It’s being reported in the Melbourne newspapers that the state Liberal leadership of embattled incumbent, John Pesutto, is likely to be challenged before the Victorian Parliament resumes next week.
That may be welcome news to many readers, and to our editors. Indeed, Pesutto needs to take responsibility for his misjudgments and mismanagement of the Moira Deeming fiasco, and be prepared to pay the price of losing his leadership for both his hasty and precipitate moves last year to expel her from his party room, and how he sold these to his Liberal colleagues and the Victorian public. But, like Saint Augustine’s taking a vow of chastity, it’s a case of Lord, not yet.
Notwithstanding the Deeming fiasco, the Liberal dirty linen aired during the Deeming defamation trial reveals what most people already knew: the Victorian Liberal party is a cesspit of personal animosities, ego, and factional skullduggery. The mostly Labor-lite parliamentary leadership, with its keenness to be seen as inner-city Melbourne-style socially ‘progressive’, and environmentally greener than green (witness Pesutto’s refusal to endorse Peter Dutton’s putting nuclear power on the energy agenda), is diametrically opposed to its largely socially conservative and environmentally mainstream membership base.
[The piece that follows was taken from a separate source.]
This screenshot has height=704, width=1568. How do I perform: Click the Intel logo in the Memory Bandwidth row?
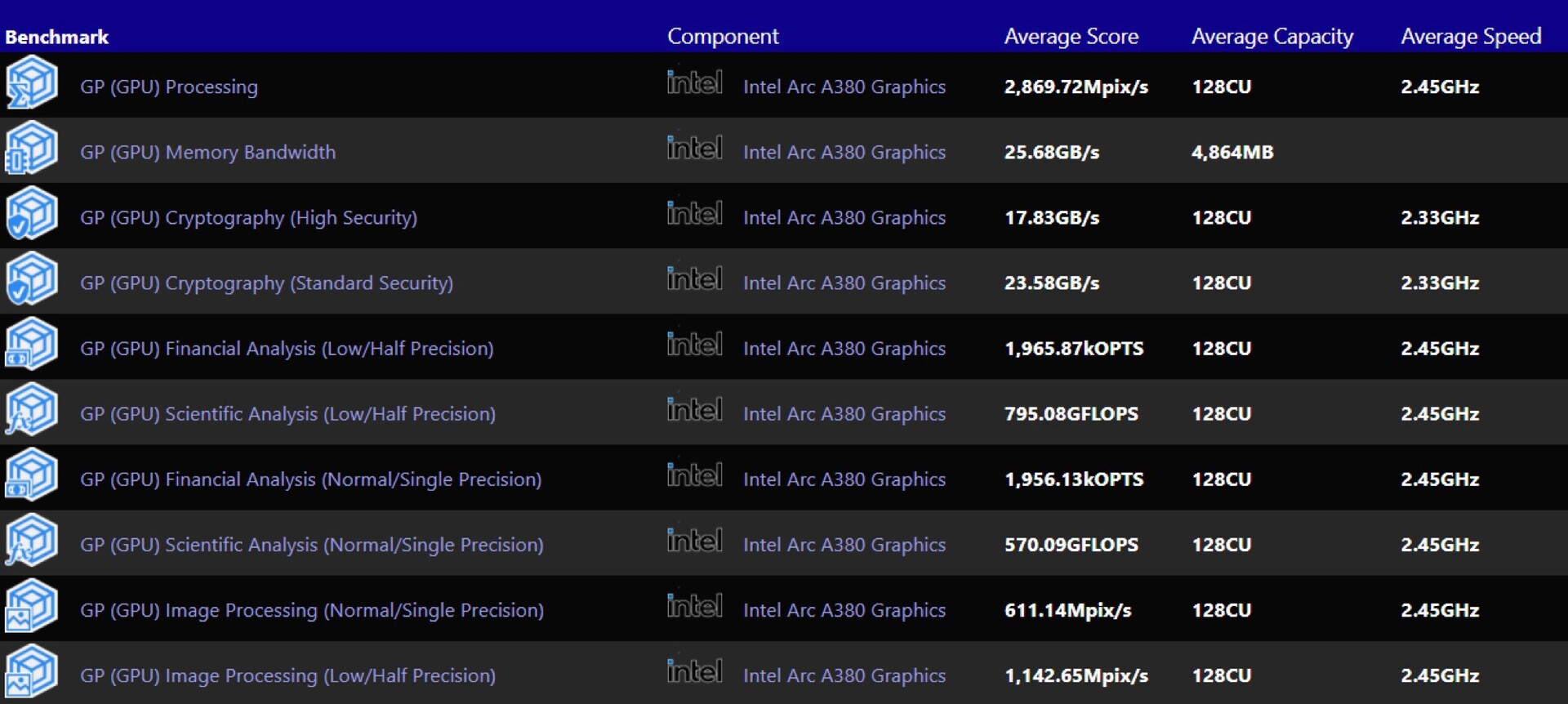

Victorian Liberal MPs are pointing to their 10-point primary vote lead over the flailing and failing Daniel Andrews-Jacinta Allan government, but what are we talking about? The Deeming defamation trial and all that dirty linen. When the Greens’ vote is factored into the polling equation, the state Coalition is still behind Labor on a two-party preferred basis, and a Liberal house divided against itself surely cannot stand.
But removing Pesutto right now won’t change anything. If there were a viable alternative candidate, I would say go ahead, change now, but there isn’t.
Look at the names being suggested. Long-serving frontbencher Brad Battin: a good bloke, a former policeman ideal for the police and emergency services portfolios, and who’s tried for the leadership several times before. But a charismatic leader and strong communicator able to cut through to a cynical Victorian electorate? Sadly for him, no.
Sam Groth: a first-term MP who has been there for the metaphorical five minutes, whose claim to fame is as a former professional tennis player (professional singles tennis being one of the most selfish sports there is, not a team game), and who needs to demonstrate policy and political ability beyond his legendary big serve? Surely no, or not yet at any rate. Hard-working and likeable he is (and he is well-regarded in his own seat), but Groth needs to prove himself in the parliamentary bear pit and as a media communicator (a hostile press gallery is not a soft courtside interview with Jim Courier), if he is to serve for the Victorian Liberal political championship.
James Newbury, a drippingly-wet frontbencher who coordinates parliamentary tactics but has barely troubled the scorers in terms of substantive policy contributions, who in 2018 almost lost his ultra-safe seat to a 19-year-old Labor kid who barely campaigned at all, and who is probably the least acceptable candidate to the Liberals’ coalition partners in the National party? Can’t see it.
The only viable emerging candidate, in my view, is shadow treasurer Brad Rowswell. He has five considerable strengths as a potential leader: he is competent; he can ‘do policy’; he has sound political judgment; he is a team player; and, perhaps above all, he has an engaging personality and ability to get on with people that can make him attractive to a jaded electorate and, presumably, get along with his party room fellow MPs regardless of factions and personalities. What’s more, I’m aware his Labor opponents see those qualities in him too, and he would be their least wanted adversary. But, despite his considerable promise, Rowswell needs more time to become the seasoned and battle-hardened leader the Vic Libs so desperately need: to elevate him now is to risk his getting burned off unnecessarily. It is not yet his time – but it may well be a year or so out from the November 2026 election.
John Pesutto is a decent man who made a series of huge leadership mistakes that brought the threats to his leadership on himself. He’s also, however, the best policy brain in the Liberal party room. Without a strong immediate alternative and, pending the defamation trial verdict, it is better to leave him in post, for the time being at least. Who knows, what hasn’t killed him politically will yet make him stronger. At any rate (cue reader disagreement) Pesutto deserves at least some opportunity to redeem himself.
But with the needless defamation trial concluded and the judge’s verdict likely months away, it’s up to Pesutto and his divided, fractious, dysfunctional team to at least paper over the ugly fissures that have become so public, hold Allan Labor to account for their incompetent government and shoddy governance and, most importantly, get back to the vitally important work of developing visionary yet fiscally responsible centre-right – not Labor-lite – policies that can lift Victoria out of the merde into which it has been plunged by a decade of Andrews and Allan.
So, the Vic Libs should buy time for themselves and keep Pesutto as leader, for now.